Date of Conferral



Doctor of Education (Ed.D.)




Kimberley F. Alkins


Research indicates that teachers can be reluctant to integrate technology into their instructional practices. This study examined the problem of insufficient technology integration in high school classrooms, using social learning theory and motivational systems theory as theoretical frameworks. A cross-sectional survey design was used to investigate the relationship between the independent variables, technological pedagogical content knowledge (TPACK), teacher self-efficacy (TSE), and teacher characteristics (experience, education, and subject taught), and the dependent variable, technology integration level (TI).
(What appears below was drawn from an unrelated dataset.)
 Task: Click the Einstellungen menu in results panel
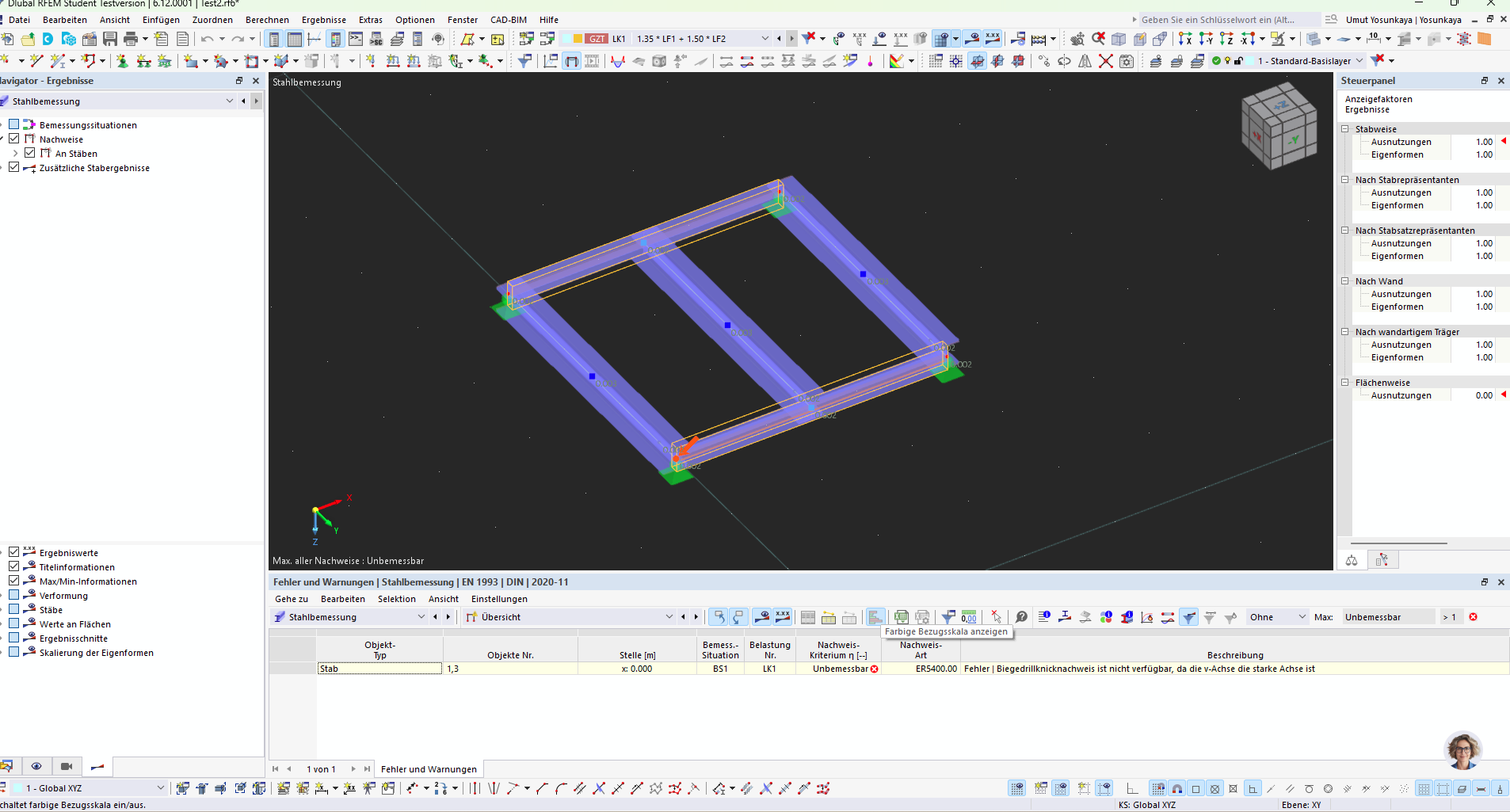point(499,599)
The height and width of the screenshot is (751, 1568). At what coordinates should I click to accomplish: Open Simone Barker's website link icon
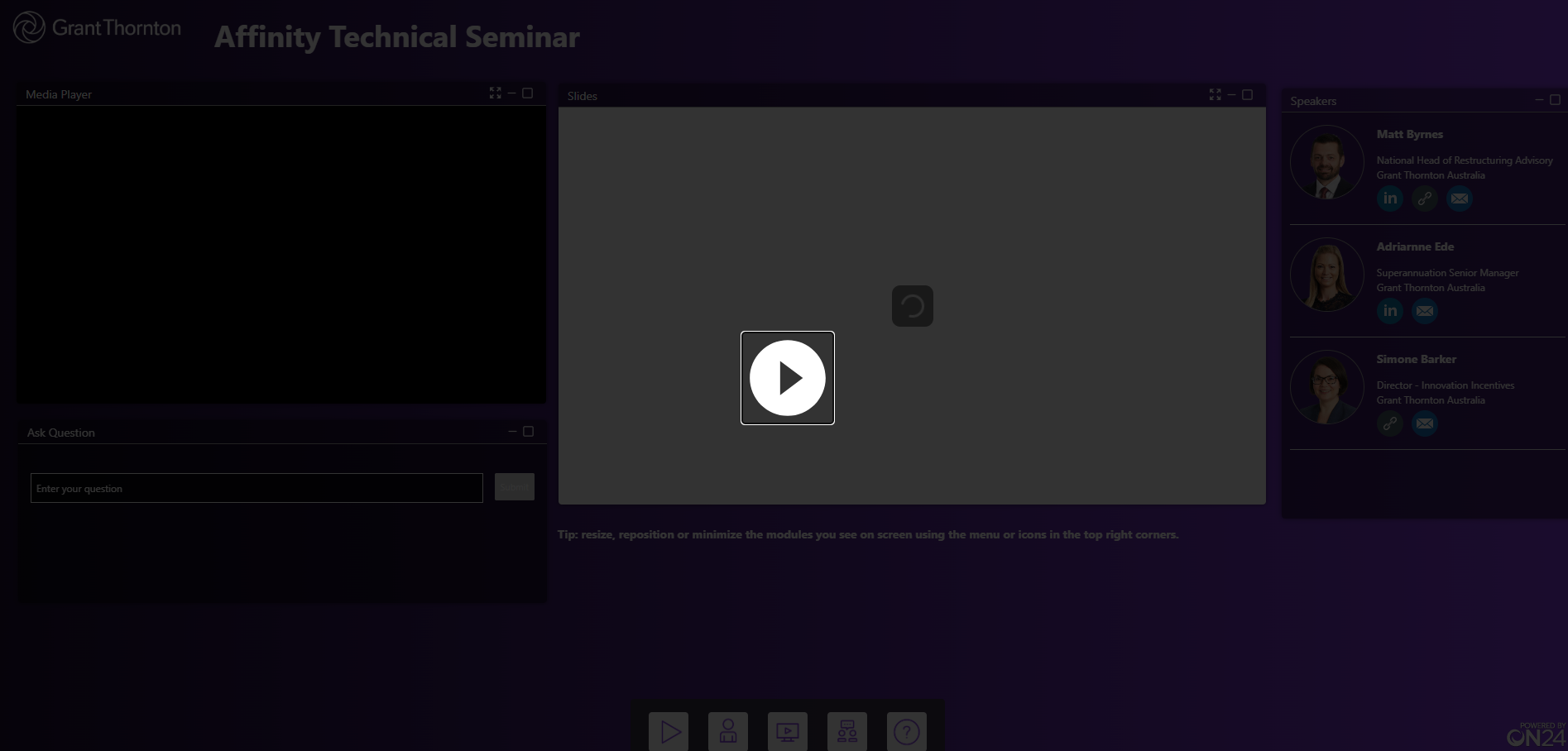click(x=1390, y=423)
A combined online TPACK questionnaire, Teacher Sense of Efficacy Scale, and Concerns-Based Adoption Model survey were completed by 72 teachers from 6 high schools in an urban Georgia school district to assess their levels of TPACK, TSE, and TI. Linear regression analysis and one-way analysis of variance identified significant relationships between TI level and TPACK subscales: teacher knowledge (B = .311, r = .601, p = .011), content knowledge (B = .293, r = .279, p = .033), and technological pedagogical content knowledge (B = .612, r = .666, p = .000); TSES subscale: instructional strategies (B = .319, r = .337, p = .021), and TSE-Total (B = .281, r = .281, p = .017). Significant mean differences in TI scores were found between vocational/technical education teachers and other teachers of non-core subjects, F(5, 66) = 2.692, p = .028. Even in technologically well-equipped schools, teachers' choices to utilize or not to utilize technology creates inequity in technological knowledge that adversely affect student learning outcomes. Professional development based on this study's findings; therefore, will engender positive social change by promoting educational equity through improved TI practices among urban high school teachers.